--- SOURCE RECORDS Enclosed Below ---

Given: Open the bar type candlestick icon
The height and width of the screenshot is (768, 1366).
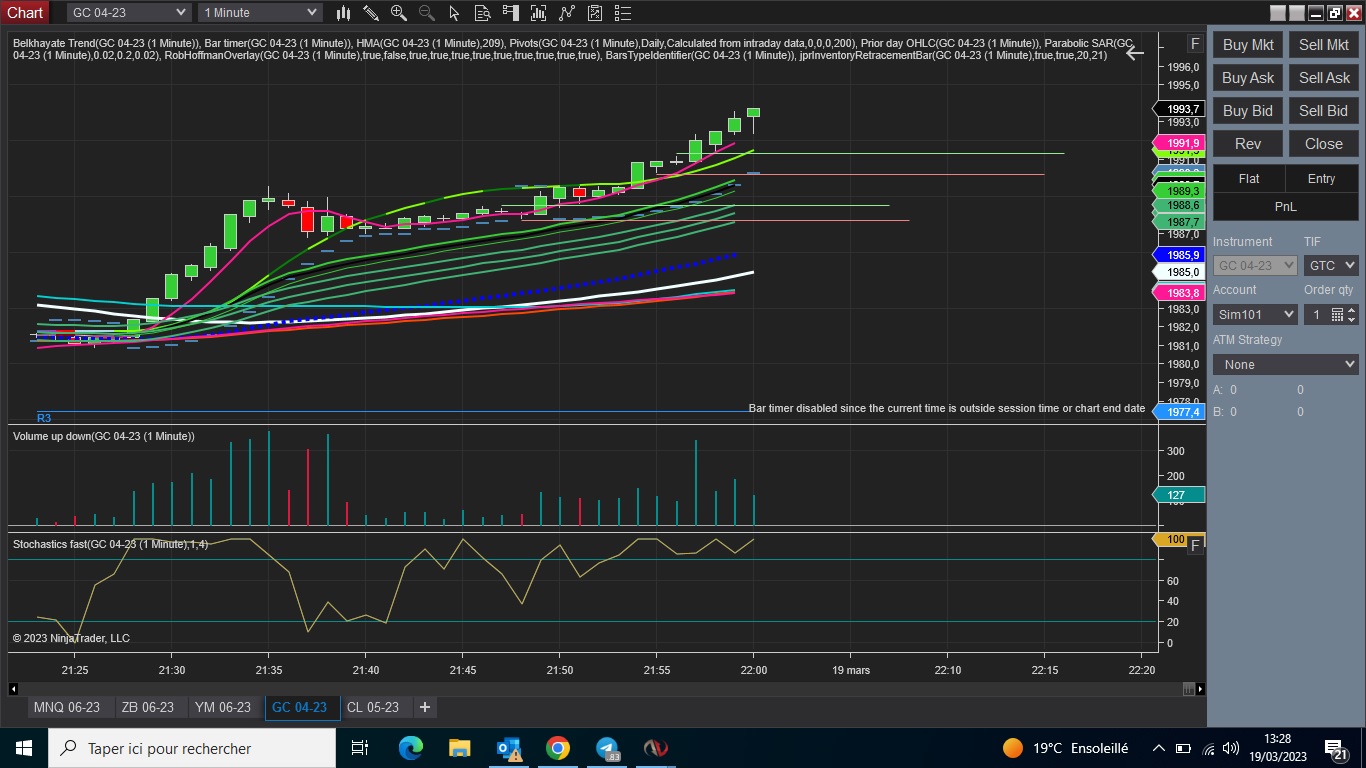Looking at the screenshot, I should pos(343,13).

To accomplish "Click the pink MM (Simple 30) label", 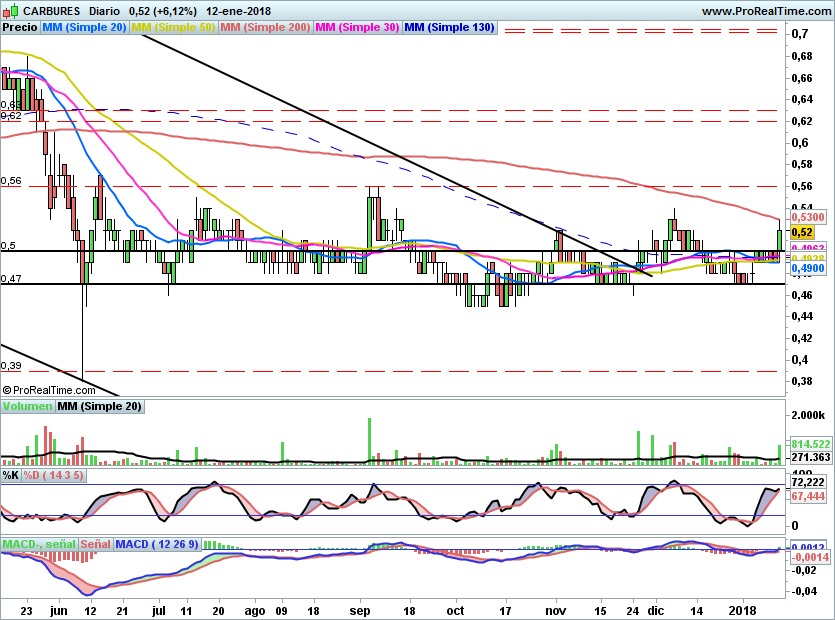I will pyautogui.click(x=357, y=28).
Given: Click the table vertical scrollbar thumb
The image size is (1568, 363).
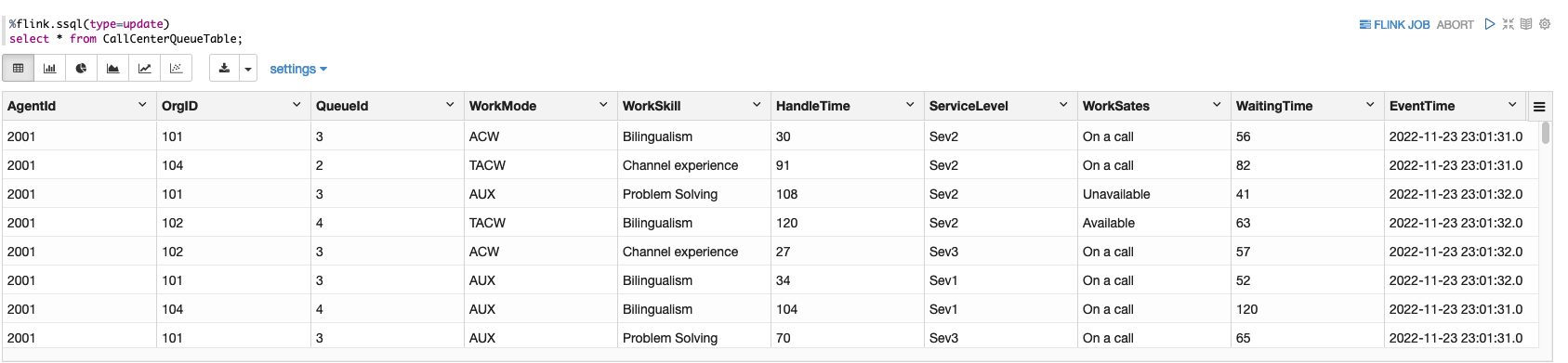Looking at the screenshot, I should tap(1546, 133).
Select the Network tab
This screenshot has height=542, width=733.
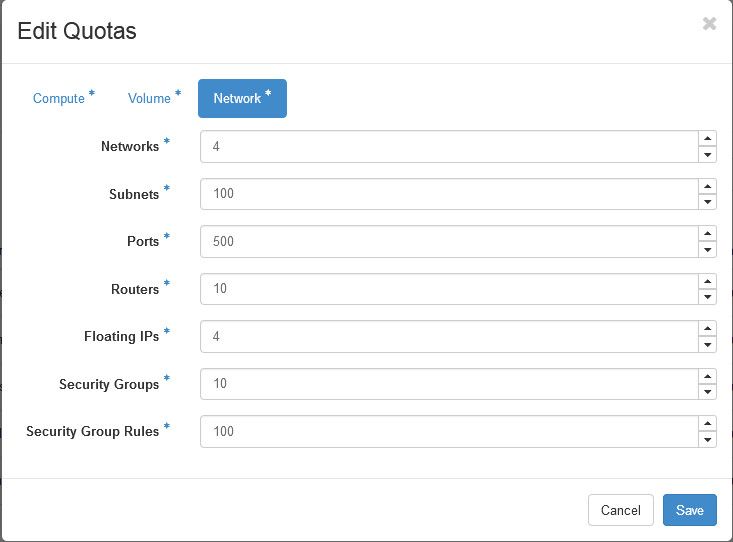pyautogui.click(x=242, y=98)
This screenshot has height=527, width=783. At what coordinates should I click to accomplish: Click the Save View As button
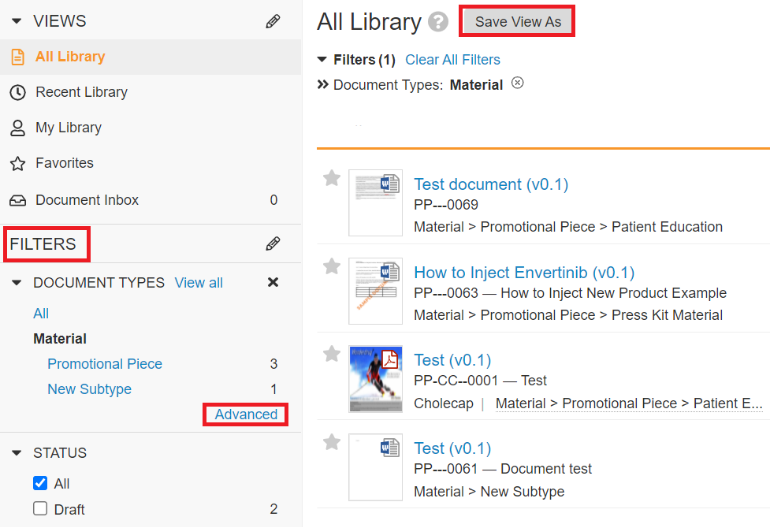click(x=517, y=21)

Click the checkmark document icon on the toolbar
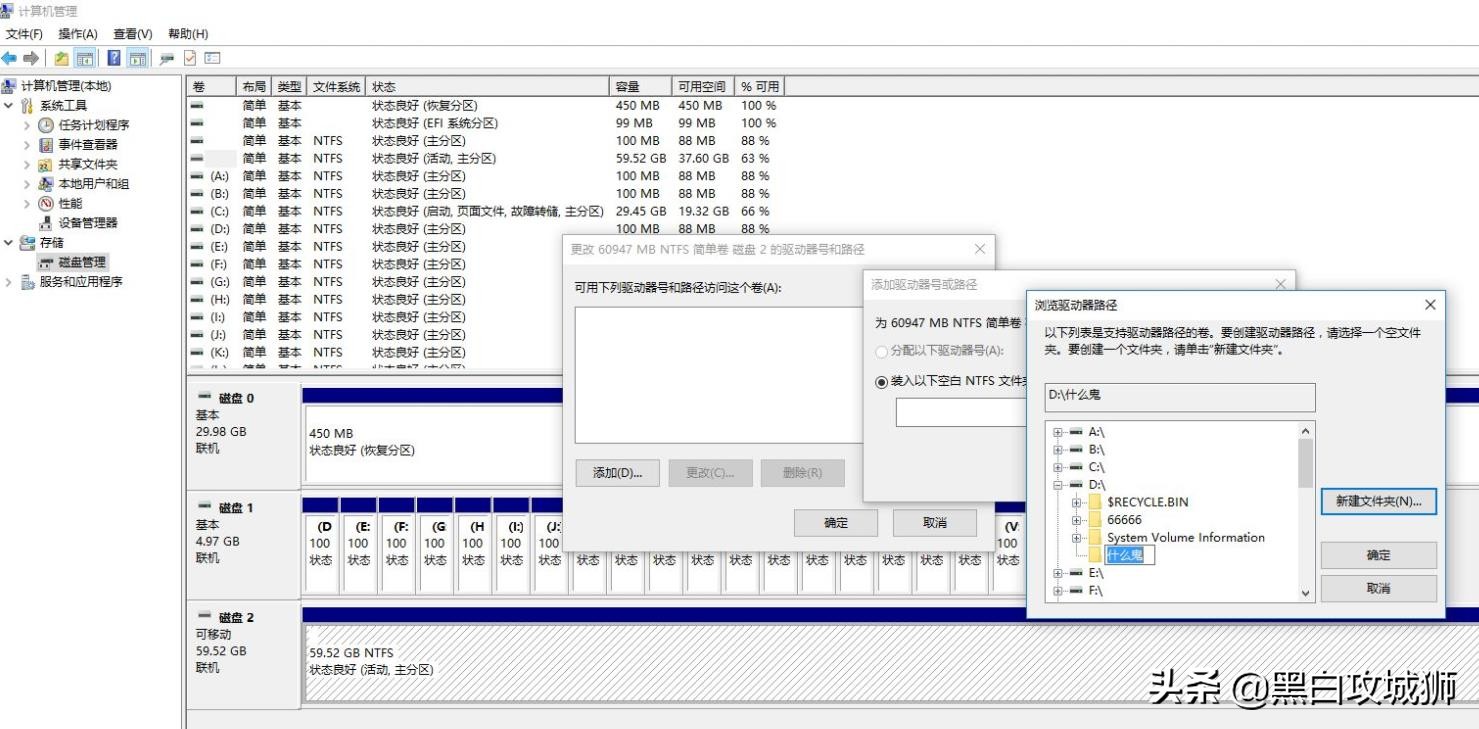point(188,58)
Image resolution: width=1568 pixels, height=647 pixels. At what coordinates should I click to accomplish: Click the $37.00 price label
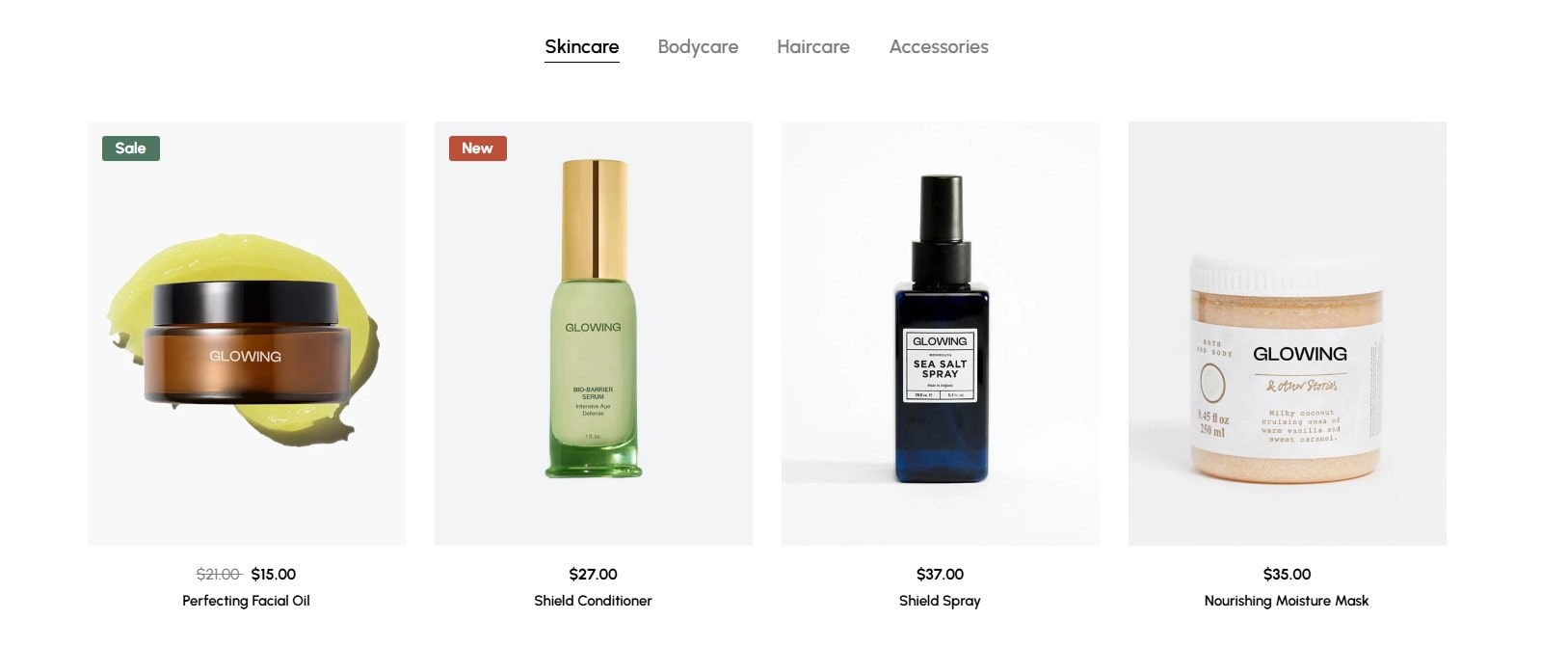pyautogui.click(x=941, y=575)
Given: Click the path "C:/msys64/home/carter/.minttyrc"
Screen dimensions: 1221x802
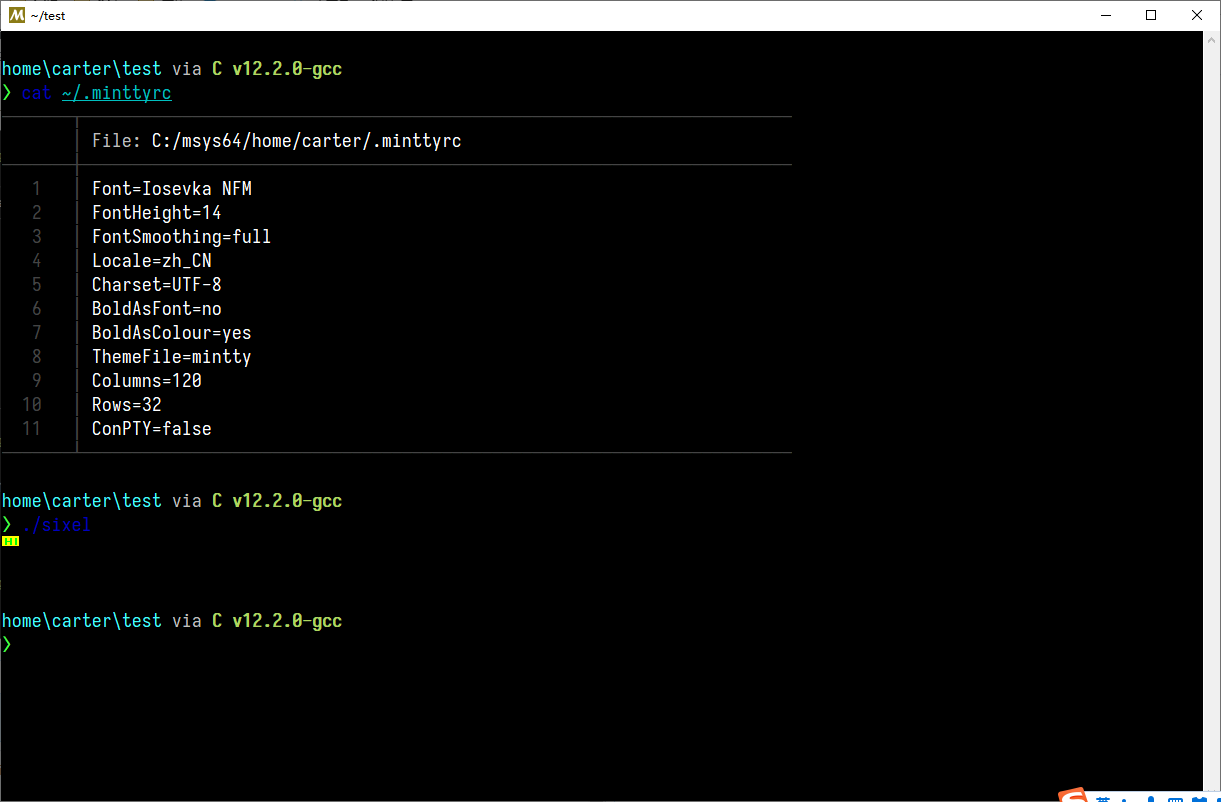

--- End of Enclosed SOURCE RECORDS ---

# WORK TO COMPLETE
Print the lines from the one that contains "This screenshot has height=542, width=733." through the last line of the data, exactly and in full, and no other lines. Pictures are not part of the copy.

# SOLUTION TO THIS PROBLEM
This screenshot has height=542, width=733.
pyautogui.click(x=242, y=98)
This screenshot has height=527, width=783. At what coordinates should I click to accomplish: Click the Save View As button
click(x=517, y=21)

Click the checkmark document icon on the toolbar
point(188,58)
Image resolution: width=1568 pixels, height=647 pixels. At what coordinates should I click to accomplish: Click the $37.00 price label
pyautogui.click(x=941, y=575)
Given: Click the path "C:/msys64/home/carter/.minttyrc"
Screen dimensions: 1221x802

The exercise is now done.